In den letzten Jahrzehnten sind diese beiden Aspekte – in der Zeit inkarniert zu sein und eine universale Sicht zu haben – immer wichtiger für die Arbeit der Kurie geworden. Diesen Weg hat uns die Kurienreform gewiesen, die der heilige Paul VI. durchgeführt hat. Inspiriert von der Sicht des Zweiten Vatikanischen Konzils, hat er die dringende Notwendigkeit gespürt, dass die Kirche – in Anbetracht der »Schnelllebigkeit der heutigen Zeit« und der »ver-änderten aktuellen Situation« (Regimini Ecclesiae universae, 15. August 1967) – den Herausforderungen der Zeit große Aufmerksamkeit widmen muss. Zugleich hat er die Notwendigkeit eines Dienstes unterstrichen, der die Katholizität der Kirche zum Ausdruck bringt, und hat daher festgelegt, dass »diejenigen, die am Apostolischen Stuhl präsent sind, um ihn zu leiten, aus allen Teilen der Welt berufen werden sollen« (ebd.).

Die Inkarnation verweist uns also auf die konkrete Realität und auf spezifische Einzel-themen, die von den verschiedenen Einrichtungen der Kurie behandelt werden. Die auf das Geheimnis der vielfältigen Einheit der Kirche verweisende Universalität dagegen erfordert eine Arbeit der Synthese, die eine Hilfe sein soll für das Handeln des Papstes. Und genau dieses Glied der Verbindung und Synthese ist das Staatssekretariat. In der Tat wollte Paul VI., der ein großer Experte der Römischen Kurie war, diesem Büro eine neue Aufstellung geben, indem er es als Bindeglied einrichtete und so seine grundlegende Rolle als Koordinierungsstelle der Dikasterien und Institutionen des Apostolischen Stuhls festlegte.

Diese Koordinierungsfunktion des Staatssekretariats wird in der vor kurzem veröffentlichten Apostolischen Konstitution Prae-dicate evangelium aufgegriffen, als eine von vielen Aufgaben der Sektion für die allgemeinen Angelegenheiten unter der Leitung des Substituten, dem der Assessor zur Seite steht (vgl. Art. 45-46). Neben der Sektion für
die allgemeinen Angelegenheiten erwähnt die Konstitution die Sektion für die Beziehungen zu den Staaten und internationalen Organisationen unter der Leitung eines eigenen Sekretärs, der von zwei Untersekretären unterstützt wird; ihr kommt die Pflege der diplomatischen und politischen Beziehungen des Apostolischen Stuhls zu den Staaten und anderen Völkerrechtssubjekten in dieser heik-len Wendezeit der Geschichte zu. Die Sektion für das diplomatische Personal des
Heiligen Stuhls unter der Leitung des Sekretärs und des Untersekretärs ist dagegen
mit der Sorge für die Päpstlichen Vertretungen und die Mitglieder des Diplomatischen Korps hier in Rom und in der ganzen Welt befasst.

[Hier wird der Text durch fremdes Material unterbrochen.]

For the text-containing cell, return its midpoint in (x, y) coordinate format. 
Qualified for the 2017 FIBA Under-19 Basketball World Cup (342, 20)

Ich weiß, dass diese Aufgaben sehr anspruchsvoll sind und zuweilen auch nicht gut verstanden werden. Daher möchte ich euch meine Nähe und vor allem meine tiefe Dankbarkeit zum Ausdruck bringen. Danke für die Kompetenzen, die ihr der Kirche zur Verfügung stellt, für eure fast immer im Verborgenen geschehende Arbeit und für den Geist des Evangeliums, der sie inspiriert. Und erlaubt mir gerade aufgrund dieser meiner Wertschätzung eine Ermahnung an euch zu richten, bei der ich mich wiederum auf den heiligen Paul VI. beziehe: Dieser Ort soll nicht von Ehrgeiz und Rivalitäten vergiftet werden. Seid vielmehr eine echte Gemeinschaft des Glaubens und der Liebe, »Brüder und Kinder des Papstes«, die sich großherzig hingeben für das Wohl der Kirche (vgl. Ansprache an die Römische Kurie, 21. September 1963).

Ich vertraue euch alle der Fürsprache der seligen Jungfrau Maria, Mutter der Kirche, an und während ich euch danke, denn ich weiß, dass ihr jeden Tag für mich betet – das hoffe ich doch –, segne ich von Herzen einen jeden von euch, eure Angehörigen und eure Arbeit. Danke.